It’s impossible to overstate the influence and importance of Korean artist Nam June Paik (1932–2006). In her first feature, subtitled Moon is the Oldest TV, director Amanda Kim lovingly traces and illustrates his story with no small degree of relish. No bells and/or whistles are spared. Actor Steven Yeun reads Paik’s own writings, while it is scored by non-other than Ryuichi Sakamoto. In addition, it benefits hugely – and Kim selects and organises judiciously – from some incredible access to what amounts to a deluge of footage.

From archive and specially recorded interviews, we are introduced to his widow, contemporaries, art historians, critics and family members, and shown how an encounter with John Cage changed the course of Paik’s life and led to an enduring friendship. (We learn, too, of the Kafkaesque nightmare Paik endured in childhood, in which he could speak Korean at home, but only Japanese once on the street.)

“Seeing John Cage perform gave Paik license to push through boundaries”

His country divided and a growing chasm opening up between him and his father, from privileged beginnings, in 1957 Paik bolted to West Germany, where he studied music, intending to become a professional composer. At that time, he said, he’d believed that “a few geniuses had fallen from the heavens, and they should be German or French.” Attending a performance by John Cage, in which he was one of the few in the audience who stayed until the end, “something strange happened.” 1957, Paik said, was BC: before Cage. “It was really very profound.” A leading figure in the post-war avant-garde, Cage gave the student license to push through boundaries – “the license to be free” as he put it.

Realising then that he “wanted to carve out a different path” he bought a TV – then advanced technology – and opened up the back. He became inspired to be a TV artist. But this freedom, what for Paik is a kind of vocation, really, comes at a cost. His early experiments in art actions are misunderstood, or worse, seen as a kind of side show. But he perseveres – what else can he do? He joins the recently founded international, multi-disciplinary artist saboteur group Fluxus, and we follow his onward journey to the US, where he arrives in 1964 with an ever-multiplying collection of TVs.

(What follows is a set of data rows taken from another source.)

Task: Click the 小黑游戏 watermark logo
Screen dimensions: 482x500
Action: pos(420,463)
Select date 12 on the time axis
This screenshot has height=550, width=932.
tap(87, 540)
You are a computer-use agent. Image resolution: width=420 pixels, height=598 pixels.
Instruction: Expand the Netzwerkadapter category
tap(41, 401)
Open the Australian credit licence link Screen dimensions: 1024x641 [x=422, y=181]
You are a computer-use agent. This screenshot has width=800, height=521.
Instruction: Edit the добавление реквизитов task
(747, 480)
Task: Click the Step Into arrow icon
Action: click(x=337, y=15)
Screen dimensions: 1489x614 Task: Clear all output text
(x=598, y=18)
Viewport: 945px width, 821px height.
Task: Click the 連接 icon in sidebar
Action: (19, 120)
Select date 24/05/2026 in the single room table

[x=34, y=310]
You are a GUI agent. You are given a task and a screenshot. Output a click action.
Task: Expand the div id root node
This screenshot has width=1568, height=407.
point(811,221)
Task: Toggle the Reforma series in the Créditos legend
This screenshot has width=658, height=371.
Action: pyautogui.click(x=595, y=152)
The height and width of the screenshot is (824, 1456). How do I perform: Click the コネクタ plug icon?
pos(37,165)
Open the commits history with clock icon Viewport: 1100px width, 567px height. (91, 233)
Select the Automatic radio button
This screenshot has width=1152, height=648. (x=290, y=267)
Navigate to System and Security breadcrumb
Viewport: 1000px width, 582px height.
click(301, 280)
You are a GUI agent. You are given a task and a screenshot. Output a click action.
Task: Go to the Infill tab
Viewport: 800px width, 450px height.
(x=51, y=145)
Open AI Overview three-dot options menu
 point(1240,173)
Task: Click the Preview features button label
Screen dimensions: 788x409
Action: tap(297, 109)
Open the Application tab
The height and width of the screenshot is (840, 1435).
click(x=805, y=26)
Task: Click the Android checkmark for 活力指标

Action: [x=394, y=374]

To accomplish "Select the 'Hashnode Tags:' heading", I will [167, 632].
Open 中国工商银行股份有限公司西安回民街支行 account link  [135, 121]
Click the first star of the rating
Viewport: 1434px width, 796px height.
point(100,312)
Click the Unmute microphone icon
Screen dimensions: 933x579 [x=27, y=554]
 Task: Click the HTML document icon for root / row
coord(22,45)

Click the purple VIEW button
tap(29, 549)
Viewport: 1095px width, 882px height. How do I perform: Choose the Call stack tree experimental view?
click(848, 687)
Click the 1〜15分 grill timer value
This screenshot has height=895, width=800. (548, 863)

“Newness is more important that beauty”

Although he wasn’t famous, or even “New York famous”, as someone puts it, he is becoming both well-known and respected in this burgeoning multimedia field. “Successful artists, they impoverish their output by concentrating on marketable style. For me,” Paik said, “it was experiment for experiment… Newness is more important that beauty.” But pioneering vocations don’t pay the bills. He is an artist working in a medium that as yet has no market. We watch, aghast, as he humbly writes letters, asking for money. Paltry amounts to get by, to be able to buy some groceries. On the brink of defeat, and considering leaving America behind, he receives funding in the form of a grant from the Rockefeller foundation, to work in studios with then cutting-edge tech.

He declares that he wants to “shape the TV screen canvas.” As he put it:

As precisely as Leonardo

As freely as Picasso

As colorfully as Renoir

As profoundly as Mondrian

As violently as Pollock and

As lyrically as Jasper Johns

“It’s thrilling to see Paik grasp the opportunity to fulfil his visionary ambitions”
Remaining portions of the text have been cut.